Sumber: google.co.id. |
Sinetron atau sinema elektronik menjadi primadona hiburan
masyarakat sejak kondisi perfilman nasional mengalami keterpurukan pada dekade
1990-an. Seiring booming industri
pertelevisian dan menjamurnya era selebriti instan bentukan televisi, sinetron
merajai program layar kaca. Pengertian sinetron sendiri, jika ditilik dari
konsep yang sederhana, bisa didefinisikan sebagai sandiwara bersambung yang
disiarkan oleh stasiun televisi. Di Indonesia, istilah ini pertama kali
dicetuskan oleh pengarang dan penulis skenario Arswendo Atmowiloto serta
Soemardjono (salah satu pendiri dan mantan pengajar Institut Kesenian Jakarta).
Jadi, penyebutan ‘sinetron’ sesungguhnya khas istilah Indonesia karena dalam
bahasa Inggris, sinetron disebut opera sabun (soap operas), sedangkan dalam bahasa Spanyol disebut telenovela (http://id.wikipedia.org/wiki/sinetron).
Dalam perkembangannya, format sinetron pun beragam,
dari sinetron serial, sinetron seri, sinetron lepas, sinetron miniseri, hingga
film televisi (misalnya, FTV yang popular di SCTV). Genre sinetron berkembang
dari drama, keluarga, komedi, laga, misteri, kolosal, dan sebagainya. Robert
Kolker membedakan secara tegas antara film (baca: sinetron) seri dengan film
serial. Ia menyebut serial sebagai programs with
an open narrative line that continues from one episode to another like soap
operas, sementara seri adalah programs
with a continuiting set of characters in somewhat different narrative
situations in each episode like situation comedies (Kolker, 2002: 214). Dengan
demikian, cerita sinetron serial berkelanjutan dari satu episode ke episode
berikutnya, sementara cerita sinetron seri berbeda tema setiap episodenya meski
memunculkan karakter yang sama.
Segmen psikografis penonton sinetron terbesar dari
anak-anak, dewasa, sampai orangtua. Dari segmen geografis, menyebar dari
wilayah pedesaan sampai perkotaan. Menurut survei yang pernah dilakukan oleh
beberapa lembaga survei dan litbang internal televisi swasta, remaja adalah
konsumen yang paling banyak menonton sinetron, disamping kalangan ibu rumah
tangga. Fenomena ini tidak mengherankan mengingat dua kategori penonton
tersebut paling banyak menghabiskan waktu luang didepan televisi. Oleh karena
itu, anak dan remaja menjadi konsen utama KPI untuk melindungi mereka dari
tayangan yang tidak menyehatkan.
Setidaknya, ada beberapa poin perlindungan anak
dalam P3SPS, yaitu:
- Kewajiban mengutamakan kepentingan anak dalam setiap program siaran, klasifikasi: Pasal 14 P3, Pasal 15 SPS;
- Perlindungan dari pornografi dan unsur seksualitas (cabul, adegan seks, cium bibir, eksploitasi tubuh), dan eksploitasi anak dalam iklan, lagu, video klip & tayangan lain: Pasal 36, 37, 18 SPS.

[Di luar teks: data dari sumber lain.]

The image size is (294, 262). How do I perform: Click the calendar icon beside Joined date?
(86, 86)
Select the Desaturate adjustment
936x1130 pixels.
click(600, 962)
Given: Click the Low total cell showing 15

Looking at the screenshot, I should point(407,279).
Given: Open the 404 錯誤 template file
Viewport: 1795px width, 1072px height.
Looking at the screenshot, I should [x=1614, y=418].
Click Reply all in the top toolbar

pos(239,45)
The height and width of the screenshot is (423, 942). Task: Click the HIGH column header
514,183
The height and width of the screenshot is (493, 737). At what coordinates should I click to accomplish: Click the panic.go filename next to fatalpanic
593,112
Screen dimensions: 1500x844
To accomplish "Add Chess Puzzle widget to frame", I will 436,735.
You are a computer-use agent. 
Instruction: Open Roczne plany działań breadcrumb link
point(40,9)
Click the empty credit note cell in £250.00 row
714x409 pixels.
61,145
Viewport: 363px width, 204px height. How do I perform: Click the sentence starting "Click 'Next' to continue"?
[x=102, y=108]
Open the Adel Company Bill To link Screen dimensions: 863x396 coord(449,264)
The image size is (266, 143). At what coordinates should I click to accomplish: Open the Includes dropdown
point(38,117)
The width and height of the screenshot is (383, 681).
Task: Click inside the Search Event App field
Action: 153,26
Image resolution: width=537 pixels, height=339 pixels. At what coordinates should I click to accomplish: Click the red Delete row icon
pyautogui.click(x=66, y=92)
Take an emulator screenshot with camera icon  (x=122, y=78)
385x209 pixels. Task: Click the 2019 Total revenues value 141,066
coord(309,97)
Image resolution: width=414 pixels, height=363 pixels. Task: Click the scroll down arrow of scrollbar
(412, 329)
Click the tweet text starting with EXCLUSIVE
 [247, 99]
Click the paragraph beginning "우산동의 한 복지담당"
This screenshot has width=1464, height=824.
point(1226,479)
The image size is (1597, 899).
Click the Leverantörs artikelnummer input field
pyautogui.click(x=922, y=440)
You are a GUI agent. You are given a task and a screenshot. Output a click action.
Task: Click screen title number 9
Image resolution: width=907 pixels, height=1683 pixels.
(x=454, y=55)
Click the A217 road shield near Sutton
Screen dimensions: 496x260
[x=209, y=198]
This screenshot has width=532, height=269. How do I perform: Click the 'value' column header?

- Larangan adanya kekerasan, baik verbal (ungkapan kasar, cabul, mesum, vulgar dalam bahasa apapun) maupun visual: Pasal 36, 37 SPS; dan seterusnya.
Adapun beberapa penyakit ‘sinetron’ kita yang
kontraproduktif bagi sebuah karya seni. Ironisnya, praktik-praktik ini justru
kian mewabah. Jika dirunut secara sederhana, penyakit itu antara lain tampak
dari pola epigon (mengekor, jiplakan, episode yang dipanjang-panjangkan, sekuel
yang dipaksakan berlanjut, skenario monoton, adopsi mentah dari luar negeri,
menjual wajah tampan/cantik, berkedok religius meski sebenarnya mengarah pada
kesyirikan, memaksakan lagu hits menjadi tema/daya tarik sinetron, banyaknya
hal-hal klise yang ditampilkan, jam tayang yang cenderung seragam, menampilkan
unsur SARA, Jakarta sentris, bias gender, stereotip yang berlebihan, iklan yang
mendominasi durasi tayang, mengumbar makian, dan umpatan, eksploitasi tubuh
perempuan, kekerasan, sadistis, mistik, dan sebagainya.
*dikutip dari berbagai sumber, dengan beberapa penyesuaian.